[Entries taken from a collection]
++++++

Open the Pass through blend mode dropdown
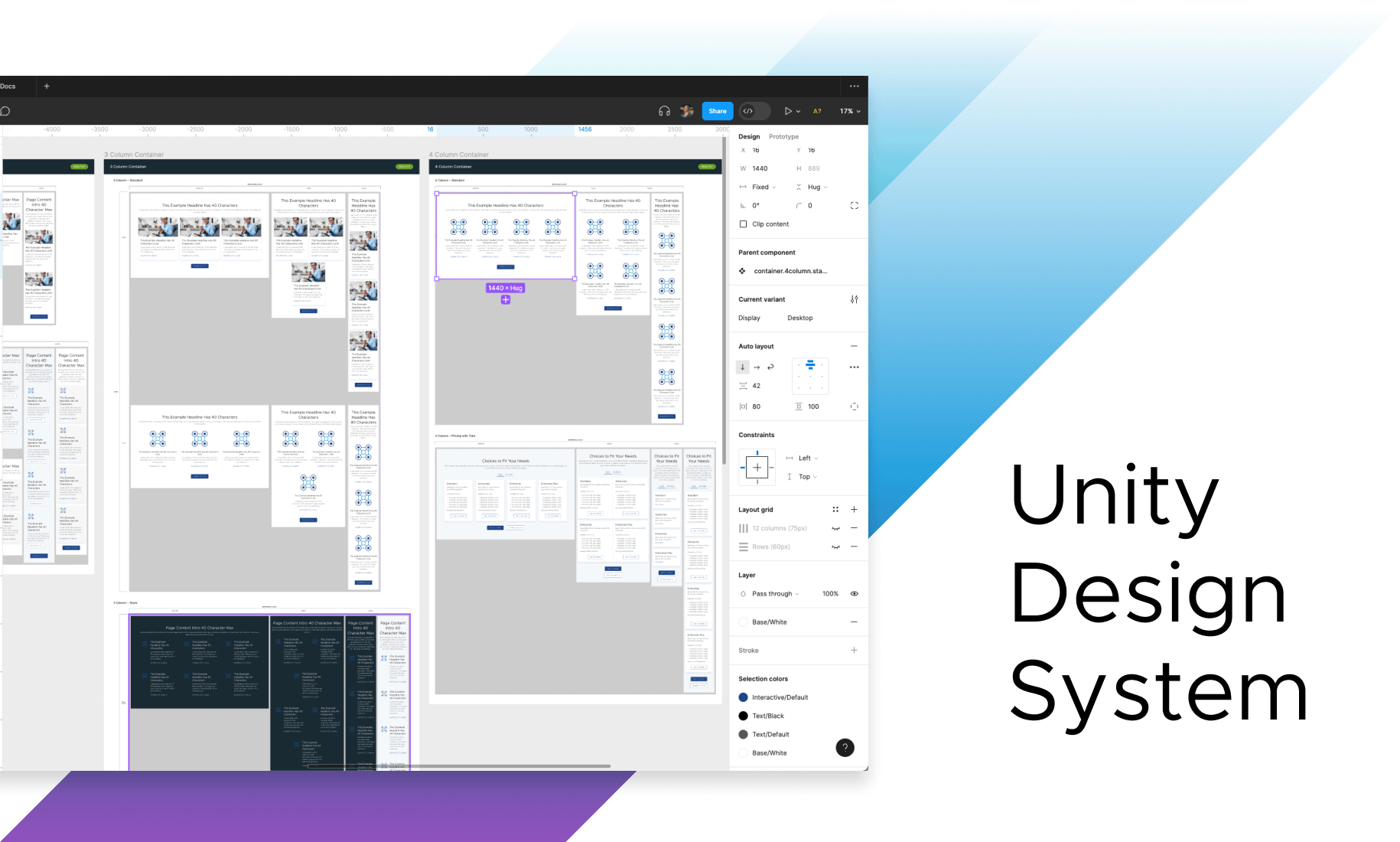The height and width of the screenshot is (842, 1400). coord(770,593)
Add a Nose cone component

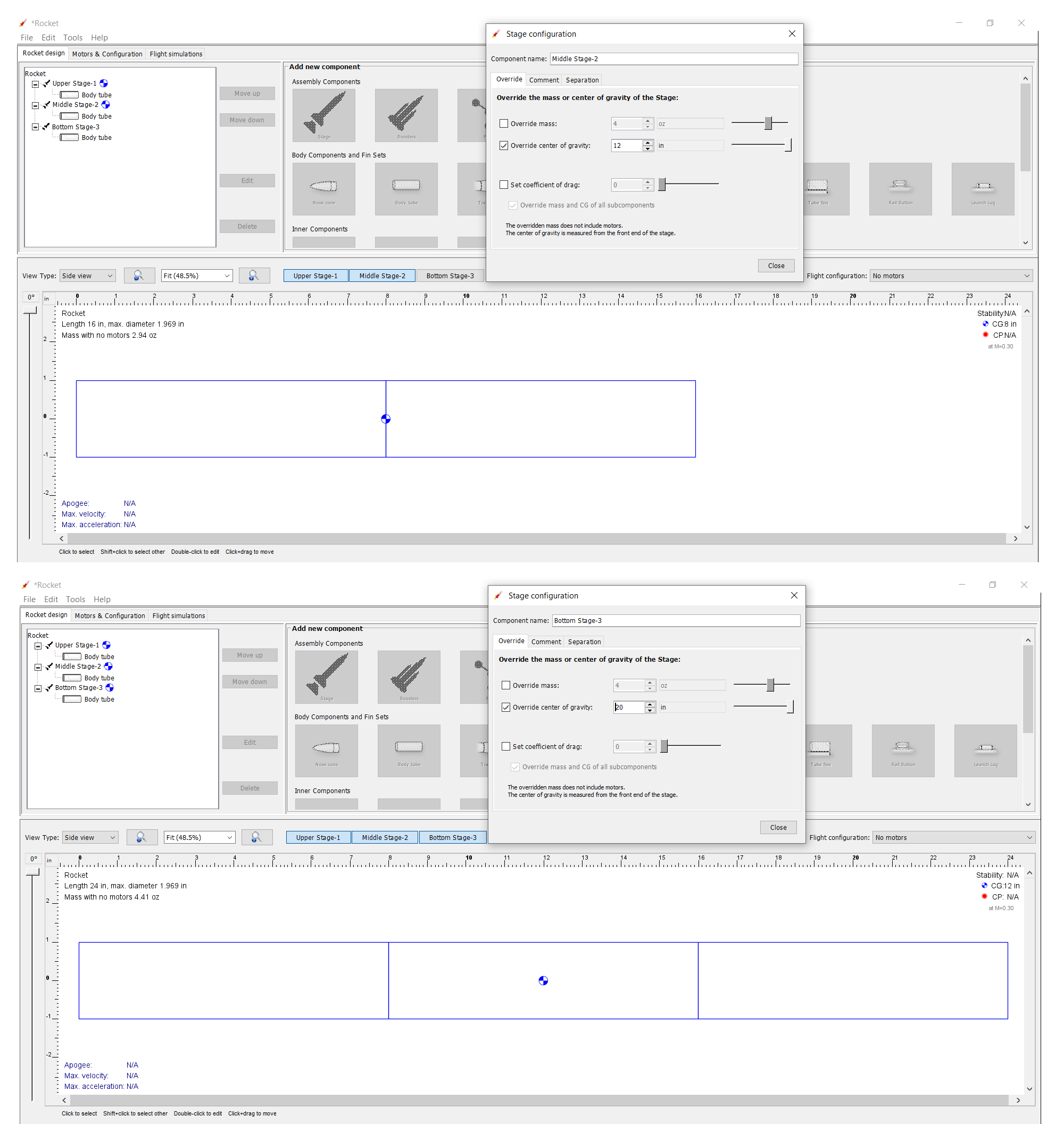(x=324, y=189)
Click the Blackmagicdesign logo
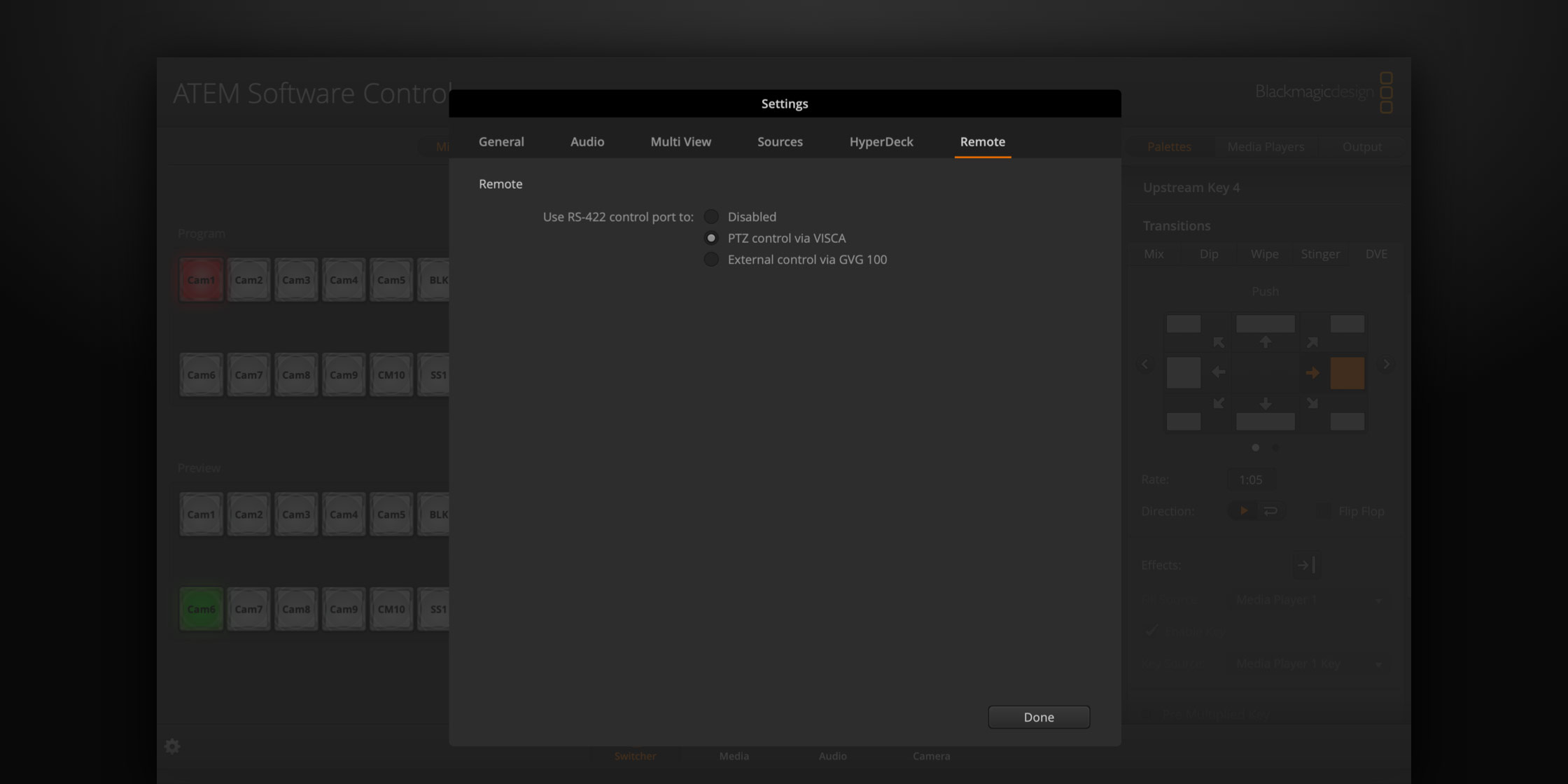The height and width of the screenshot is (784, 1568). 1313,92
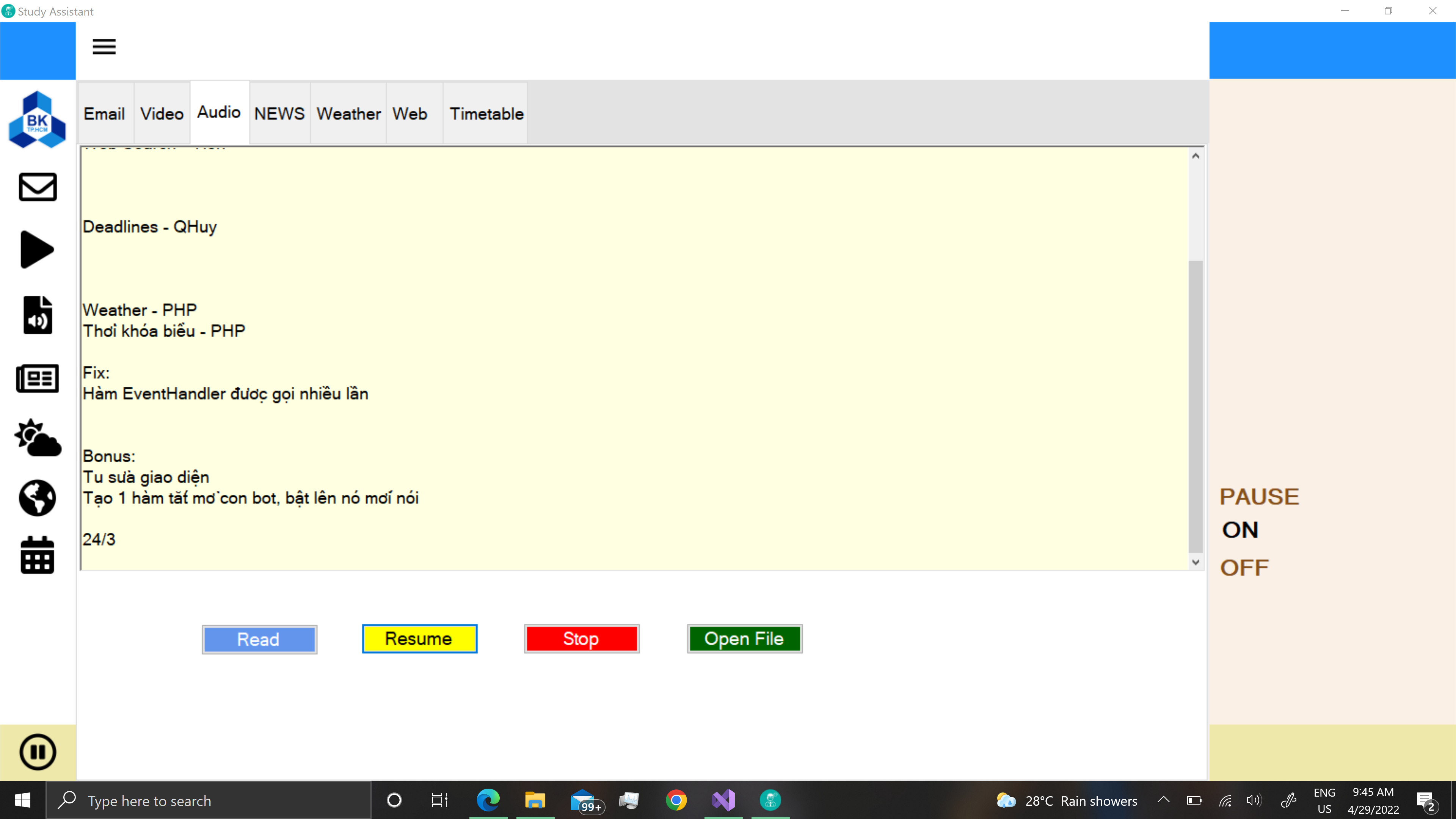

++++++

> [PROBLEM TO WORK ON]
An exact copy of all the lines above is required, with the pictures removed.

> [RESPONSE BELOW]
Open the Pass through blend mode dropdown
The height and width of the screenshot is (842, 1400). coord(770,593)
Add a Nose cone component

(x=324, y=189)
Click the Blackmagicdesign logo
The height and width of the screenshot is (784, 1568). 1313,92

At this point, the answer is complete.